Python股票信息抓取~

本来想把股票的涨跌抓取出来，用汇通网的股票为例，就找了国际外汇为例。

页面里有xhr请求,并且每个xhr的url请求的 http://api.q.fx678.com/history.php?symbol=USD&limit=288&resolution=5&codeType=8100&st=0.43342772855649625

然后请求里面哟一个limit=288表示288个时间段，汇通网里面将5分钟为一个时间段，所以一天的话有288个时间间隔。

xhr请求中的st参数好像是跟页面的请求的过期与否有关，因为有的股票可以通过该st值获得数据，但是有的股票就不可以。然后此xhr请求可以将从该时间段为止的24小时内的所有股票的变动返回，包括该时间段的开盘，收盘，最高，最低，然后依次来解析。

处理的时候只是将所有整点的数据该股票的最高点解析出来，xhr请求中的时间戳是秒级的，然后将之转换成北京时间，并且将时间进行排序，然后获取正确的其他的并没有进行处理，程序中存储时间和最高点都是用数组存储的，并且改程序是单进程，会更新~

只想说xpath是真心好用，第二次用，解析参数的时候很方便。

#-*-coding:utf-8 -*-

import urllib

import re

import json

import urllib2

from lxml import etree

import requests

import time

from Queue import Queue

import matplotlib.pyplot as plt

URL = 'http://quote.fx678.com/exchange/WH'

nation_que = Queue()

nation = Queue()

high = Queue()

start_time = Queue()

Chart = []

def __cmp__(self, other):

    if self.time < other.time:

        return -1

    elif self.time == other.time:

        return 0

    else:

        return 1

class Share:

    def __init__(self,time,score):

        self.time = time

        self.score = score

    def __getitem__(self, key):

        self.item.get(key)

    def __cmp__(self, other):

        return cmp(self.time, other.time)

    def __str__(self):

        return self.time + " " + str(self.score)

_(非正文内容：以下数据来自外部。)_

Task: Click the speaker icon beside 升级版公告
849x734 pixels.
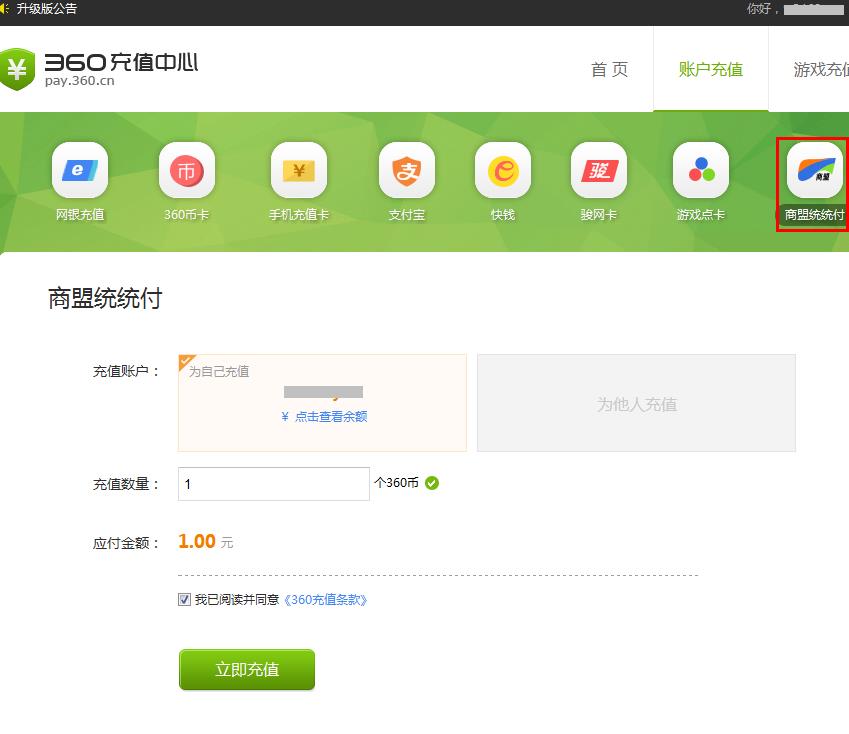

def download(url, headers, num_try=2):

    while num_try >0:

        num_try -= 1

        try:

            content = requests.get(url, headers=headers)

            return content.text

        except urllib2.URLError as e:

            print 'Download error', e.reason

    return None

def get_type_url():

    headers = {

        'User_agent': 'Mozilla/5.0 (Macintosh; Intel Mac OS X 10_12_6) AppleWebKit/537.36 (KHTML, like Gecko) Chrome/61.0.3163.100 Safari/537.36',

        'Referer': 'http://quote.fx678.com/exchange/WH',

        'Cookie': 'io=-voMclEjiizK9nWKALqB; UM_distinctid=15f5938ddc72db-089cf9ba58d9e5-31657c00-fa000-15f5938ddc8b24; Hm_lvt_d25bd1db5bca2537d34deae7edca67d3=1509030420; Hm_lpvt_d25bd1db5bca2537d34deae7edca67d3=1509031023',

        'Accept-Language': 'zh-CN,zh;q=0.8',

        'Accept-Encoding': 'gzip, deflate',

        'Accept': '*/*'

    }

    content = download(URL,headers)

    html = etree.HTML(content)

    result = html.xpath('//a[@class="mar_name"]/@href')

    for each in result:

        print each

        st = each.split('/')

        nation_que.put(st[len(st)-1])

    get_precent()

def get_precent():

    while not nation_que.empty():

        ss = nation_que.get(False)

        print ss

        url = 'http://api.q.fx678.com/history.php?symbol=' + ss +'&limit=288&resolution=5&codeType=8100&st=0.43342772855649625'

        print url

        headers = {'Accept':'application/json, text/javascript, */*; q=0.01',

                'Accept-Encoding':'gzip, deflate',

                'Accept-Language':'zh-CN,zh;q=0.8',

                'Connection':'keep-alive',

                'Host':'api.q.fx678.com',

                'Origin':'http://quote.fx678.com',

                'Referer':'http://quote.fx678.com/symbol/USD',

                'User-Agent':'Mozilla/5.0 (Windows NT 6.1; WOW64) AppleWebKit/537.36 (KHTML, like Gecko) Chrome/61.0.3163.100 Safari/537.36'

               }

        num_try = 2

        while num_try >0:

            num_try -= 1

            try:

                content = requests.get(url, headers=headers)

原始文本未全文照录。